In the calculation of an error, backpropagation is executed by the neural network, and the calculation of an error gradient is repeated in each of the intermediate layers until the error reaches the input layer (Input) that is the highest-level layer of the neural network. For example, a gradient of an error with respect to input is calculated from an error in the output layer (Output) using Equation (10-1). For example, if a lower-level layer is the output layer, the input error gradient expressed by Equation (10-1) is calculated by substituting the error gradient expressed by Equation (9). If the lower-level layer is a layer other than the output layer, the input error gradient expressed by Equation (10-1) is calculated by substituting an error gradient calculated from Equation (12-1) or (12-2). For example, the parameter's error gradient expressed by Equation (11-1) is calculated by substituting the error gradient calculated from Equation (10-1). In addition, for example, the error gradient expressed by Equation (12-1) to the preceding layer is calculated by substituting the error gradient calculated from Equation (10-1). Then, in the calculation of the error, the parameters of all the layers are updated based on the error.

The neural network is used for the image recognition exemplified in FIGS. 1 and 2A to 2D and may be applied to various recognition processes such as audio recognition and language recognition. To improve the accuracy of this recognition process, the number of layers of the neural network may be increased and the size of the neural network may be increased. If the size of the neural network is increased, the amount of calculation to be executed in deep learning easily becomes large, but the process may be executed at a high speed by causing an accelerator (accelerator board) such as a graphics processing unit (GPU) or a dedicated chip to execute the operations. In this case, if the accelerator (accelerator board) is connected to a host (motherboard) so that the accelerator (accelerator board) is able to communicate with the host (motherboard), and deep learning is executed using a memory (host memory) on the host, the speed of the process is limited due to a data transfer rate of a communication path.
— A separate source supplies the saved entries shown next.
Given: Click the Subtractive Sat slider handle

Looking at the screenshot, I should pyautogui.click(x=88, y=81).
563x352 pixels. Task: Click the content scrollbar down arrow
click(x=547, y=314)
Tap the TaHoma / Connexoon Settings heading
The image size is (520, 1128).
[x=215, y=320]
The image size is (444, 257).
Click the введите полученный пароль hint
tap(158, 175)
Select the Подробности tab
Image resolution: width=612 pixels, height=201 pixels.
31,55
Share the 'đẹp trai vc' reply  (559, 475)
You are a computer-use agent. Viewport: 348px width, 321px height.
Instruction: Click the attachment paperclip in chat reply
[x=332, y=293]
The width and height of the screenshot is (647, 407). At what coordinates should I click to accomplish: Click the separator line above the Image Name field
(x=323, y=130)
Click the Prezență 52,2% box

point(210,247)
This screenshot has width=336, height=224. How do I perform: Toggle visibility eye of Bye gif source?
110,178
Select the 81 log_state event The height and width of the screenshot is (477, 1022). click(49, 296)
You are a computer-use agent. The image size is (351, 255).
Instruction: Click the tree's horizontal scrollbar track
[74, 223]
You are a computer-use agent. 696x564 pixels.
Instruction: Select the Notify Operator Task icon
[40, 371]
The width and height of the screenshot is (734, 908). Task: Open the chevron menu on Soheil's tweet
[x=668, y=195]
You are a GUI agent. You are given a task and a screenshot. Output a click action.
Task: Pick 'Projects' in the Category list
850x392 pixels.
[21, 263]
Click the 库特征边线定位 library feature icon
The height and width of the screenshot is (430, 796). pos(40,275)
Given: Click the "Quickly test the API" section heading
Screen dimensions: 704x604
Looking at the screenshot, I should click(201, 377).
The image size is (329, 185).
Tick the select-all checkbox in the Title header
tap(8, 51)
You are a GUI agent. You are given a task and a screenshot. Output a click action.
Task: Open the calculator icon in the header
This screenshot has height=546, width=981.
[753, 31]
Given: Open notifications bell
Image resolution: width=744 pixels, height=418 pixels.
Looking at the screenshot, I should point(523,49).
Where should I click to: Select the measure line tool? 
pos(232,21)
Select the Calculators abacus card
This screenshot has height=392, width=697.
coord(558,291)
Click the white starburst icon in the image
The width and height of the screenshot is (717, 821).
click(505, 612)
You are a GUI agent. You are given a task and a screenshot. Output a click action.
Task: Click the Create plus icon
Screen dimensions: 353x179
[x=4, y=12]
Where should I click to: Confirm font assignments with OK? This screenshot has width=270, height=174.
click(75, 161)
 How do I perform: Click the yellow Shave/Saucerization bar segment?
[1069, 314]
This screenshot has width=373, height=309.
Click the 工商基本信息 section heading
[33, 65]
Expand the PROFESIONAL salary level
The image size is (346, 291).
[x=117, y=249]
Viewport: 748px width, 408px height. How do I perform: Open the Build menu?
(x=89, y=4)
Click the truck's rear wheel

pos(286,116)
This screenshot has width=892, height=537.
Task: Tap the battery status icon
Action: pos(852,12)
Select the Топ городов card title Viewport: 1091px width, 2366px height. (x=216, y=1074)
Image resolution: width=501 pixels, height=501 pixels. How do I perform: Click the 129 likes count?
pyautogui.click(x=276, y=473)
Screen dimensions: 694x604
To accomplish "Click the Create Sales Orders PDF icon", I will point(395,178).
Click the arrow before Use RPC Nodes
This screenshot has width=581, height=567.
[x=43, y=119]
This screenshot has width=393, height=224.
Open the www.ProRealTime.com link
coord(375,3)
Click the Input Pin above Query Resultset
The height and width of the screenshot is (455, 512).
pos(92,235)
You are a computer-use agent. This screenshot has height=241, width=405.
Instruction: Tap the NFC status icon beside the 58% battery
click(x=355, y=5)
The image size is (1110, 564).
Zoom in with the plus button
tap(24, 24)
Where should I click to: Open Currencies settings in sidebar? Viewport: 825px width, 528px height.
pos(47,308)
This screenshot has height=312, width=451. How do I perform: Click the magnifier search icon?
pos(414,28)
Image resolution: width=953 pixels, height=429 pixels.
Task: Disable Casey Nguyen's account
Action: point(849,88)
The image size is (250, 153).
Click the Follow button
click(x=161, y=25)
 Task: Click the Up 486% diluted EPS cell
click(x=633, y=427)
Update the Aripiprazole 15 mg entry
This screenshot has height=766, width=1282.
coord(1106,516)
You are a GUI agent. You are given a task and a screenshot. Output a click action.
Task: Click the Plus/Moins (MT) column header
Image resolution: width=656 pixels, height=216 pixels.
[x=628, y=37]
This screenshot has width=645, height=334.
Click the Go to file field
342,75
Since a data transfer rate between the accelerator and the host is lower than a data transfer rate within the accelerator, the speed of the process may be increased by executing the process in a local memory within the accelerator.

To obtain high performance, power to be consumed by the local memory within the accelerator and a chip area for the local memory within the accelerator are limited. Specifically, the storage capacity of the local memory within the accelerator is limited, compared with the storage capacity of the host memory. For example, the storage capacity of the host memory is hundreds of gigabytes, the storage capacity of the local memory within the accelerator is 16 GB, and an available neural network size is limited.

On the other hand, by executing the in-place process in a part of the intermediate layers of the neural network, a memory amount to be used may be reduced to some extent. In the in-place process, each of the intermediate layers is configured so that the same memory region is shared for input and output of the intermediate layer. In other words, in the in-place process, the same memory region is assigned to input and output of each intermediate layer. In the assigned memory region, an output neuron data item may be written over an input neuron data item to the intermediate layer. For example, the neural network may be configured as illustrated in FIG. 3. FIG. 3 is a diagram illustrating an example of the flow of calculation of the neural network including intermediate layers that execute the in-place process.

The example illustrated in FIG. 3 indicates data and the order of processes in the case where the learning of the convolutional neural network as the neural network is executed. The neural network has a layered structure in which layers are arranged in order. The neural network includes an input layer (Input), a first convolutional layer (Conv1), a first activation function layer (ReLU1), a second convolutional layer (Conv2), a second activation function layer (ReLU2), a first pooling layer (Pool1), a first fully-connected layer (Fully-conn1), and a third activation function layer (ReLU3) in this order. The neural network further includes a second fully-connected layer (Fully-conn2), a softmax layer (Softmax), and an output layer (Output) in this order. FIG. 3 exemplifies the case where the intermediate layers that execute the in-place process are the activation function layers (ReLU1, ReLU2, and ReLU3).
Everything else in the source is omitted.